Signal rejects the binding effect on it of the cases cited. It correctly points out that those cases concern pipe lines and Signal is an "independent producer," another class of "natural-gas company" which has been regulated under the Act only since the decision in Phillips Petroleum Co. v. State of Wisconsin, 347 U.S. 672, 74 S. Ct. 794, 98 L. Ed. 1035, rehearing denied, 1954, 348 U.S. 851, 75 S. Ct. 17, 99 L. Ed. 670.Signal also points out differences in some of the Commission's rules and procedures applicable to each class. Agreed that there are such, we fail to see how these differences are relevant to the issue of the Commission's power to condition certificates under section 7(e).

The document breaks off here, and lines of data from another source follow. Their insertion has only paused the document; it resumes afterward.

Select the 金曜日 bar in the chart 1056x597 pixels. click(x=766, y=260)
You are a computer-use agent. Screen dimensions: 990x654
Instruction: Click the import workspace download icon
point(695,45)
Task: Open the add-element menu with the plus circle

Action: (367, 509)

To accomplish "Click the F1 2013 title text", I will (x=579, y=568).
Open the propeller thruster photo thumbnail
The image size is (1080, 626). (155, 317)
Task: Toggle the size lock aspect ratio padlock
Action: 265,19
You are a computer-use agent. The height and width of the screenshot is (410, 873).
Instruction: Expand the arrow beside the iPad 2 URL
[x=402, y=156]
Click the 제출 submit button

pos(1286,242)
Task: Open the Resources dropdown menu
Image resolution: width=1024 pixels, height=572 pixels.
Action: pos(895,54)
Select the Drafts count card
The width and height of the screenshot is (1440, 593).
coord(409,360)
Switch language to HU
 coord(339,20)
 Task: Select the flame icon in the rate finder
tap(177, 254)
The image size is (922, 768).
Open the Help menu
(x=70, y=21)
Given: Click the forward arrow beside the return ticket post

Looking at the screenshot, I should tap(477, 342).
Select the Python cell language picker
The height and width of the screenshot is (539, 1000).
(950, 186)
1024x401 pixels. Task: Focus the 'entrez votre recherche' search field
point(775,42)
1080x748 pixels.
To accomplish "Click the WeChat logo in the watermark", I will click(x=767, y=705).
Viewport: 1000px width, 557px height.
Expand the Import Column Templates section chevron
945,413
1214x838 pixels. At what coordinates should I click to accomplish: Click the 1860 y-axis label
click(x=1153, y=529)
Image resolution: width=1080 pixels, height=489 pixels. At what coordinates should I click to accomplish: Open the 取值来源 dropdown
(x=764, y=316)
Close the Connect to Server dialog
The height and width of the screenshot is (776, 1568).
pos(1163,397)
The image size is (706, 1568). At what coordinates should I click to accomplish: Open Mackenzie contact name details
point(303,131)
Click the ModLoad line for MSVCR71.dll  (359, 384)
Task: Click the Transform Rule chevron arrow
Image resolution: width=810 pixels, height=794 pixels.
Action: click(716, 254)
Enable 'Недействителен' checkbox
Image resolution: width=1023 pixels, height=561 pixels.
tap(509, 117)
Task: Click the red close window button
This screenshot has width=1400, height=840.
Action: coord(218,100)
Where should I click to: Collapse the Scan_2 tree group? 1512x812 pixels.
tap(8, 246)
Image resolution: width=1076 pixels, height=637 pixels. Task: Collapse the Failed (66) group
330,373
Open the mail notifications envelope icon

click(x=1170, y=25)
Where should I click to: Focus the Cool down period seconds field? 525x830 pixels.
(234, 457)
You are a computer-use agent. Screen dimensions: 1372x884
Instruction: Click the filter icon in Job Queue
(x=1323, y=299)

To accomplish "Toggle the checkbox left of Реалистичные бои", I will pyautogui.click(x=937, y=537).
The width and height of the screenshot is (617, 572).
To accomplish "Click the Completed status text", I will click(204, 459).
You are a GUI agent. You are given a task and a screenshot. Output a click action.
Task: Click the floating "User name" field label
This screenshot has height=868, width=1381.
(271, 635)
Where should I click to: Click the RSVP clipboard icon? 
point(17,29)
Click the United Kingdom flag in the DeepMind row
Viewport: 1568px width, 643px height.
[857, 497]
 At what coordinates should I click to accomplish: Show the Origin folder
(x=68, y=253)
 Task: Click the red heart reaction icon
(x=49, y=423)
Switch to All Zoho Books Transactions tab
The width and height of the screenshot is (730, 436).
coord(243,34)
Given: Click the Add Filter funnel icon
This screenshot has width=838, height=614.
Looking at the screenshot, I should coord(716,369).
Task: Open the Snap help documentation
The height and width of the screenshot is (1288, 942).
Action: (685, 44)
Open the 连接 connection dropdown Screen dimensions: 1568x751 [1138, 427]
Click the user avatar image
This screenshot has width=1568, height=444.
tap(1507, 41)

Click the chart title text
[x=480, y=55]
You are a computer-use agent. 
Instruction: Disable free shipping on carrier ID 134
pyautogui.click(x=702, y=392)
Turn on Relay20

Signal suggests that even if the Commission has power to condition a certificate on the filing of a rate satisfactory to the Commission, it has no power to condition a certificate on a particular rate.Since setting a particular rate is not of itself improper,*fn6 we see no reason why a distinction should be drawn between the two types of conditions. The Commission informs us its annual report to Congress for 1952 revealed that sometimes, "the applicant may be required to file a definite and specific rate [as a condition to receiving a certificate]; i.e., the proper rate is spelled out in dollars and cents." Congress left this practice undisturbed. See Panhandle Eastern Pipe Line Co. v. F.P.C., 3 Cir., 1956, 232 F.2d 467, 471.

The question of the rate to be fixed as a condition to the granting of the certificate was gone into at length in the proceedings before the Commission. The record shows that at the time of the proceedings all other sales in the area were at 10 cents or less; the average rate was 9.9 cents. There was evidence introduced by the intervenors that an increase in price paid by one purchaser would increase the market price in the whole area, and if Signal received 12 cents, the market price would rise to 12 cents to the great expense of the ultimate consumers. Signal offered no evidence to justify the reasonableness of the proposed 12 cent rate, nor did it claim that the 10 cent rate was confiscatory. Under the circumstances, substantial evidence supports the Commission's finding that public convenience and necessity required the certificate to be conditioned on a 10 cent rate.

Our conclusion is that what the Commission did here was clearly within its statutory authority and the order of the Commission is affirmed.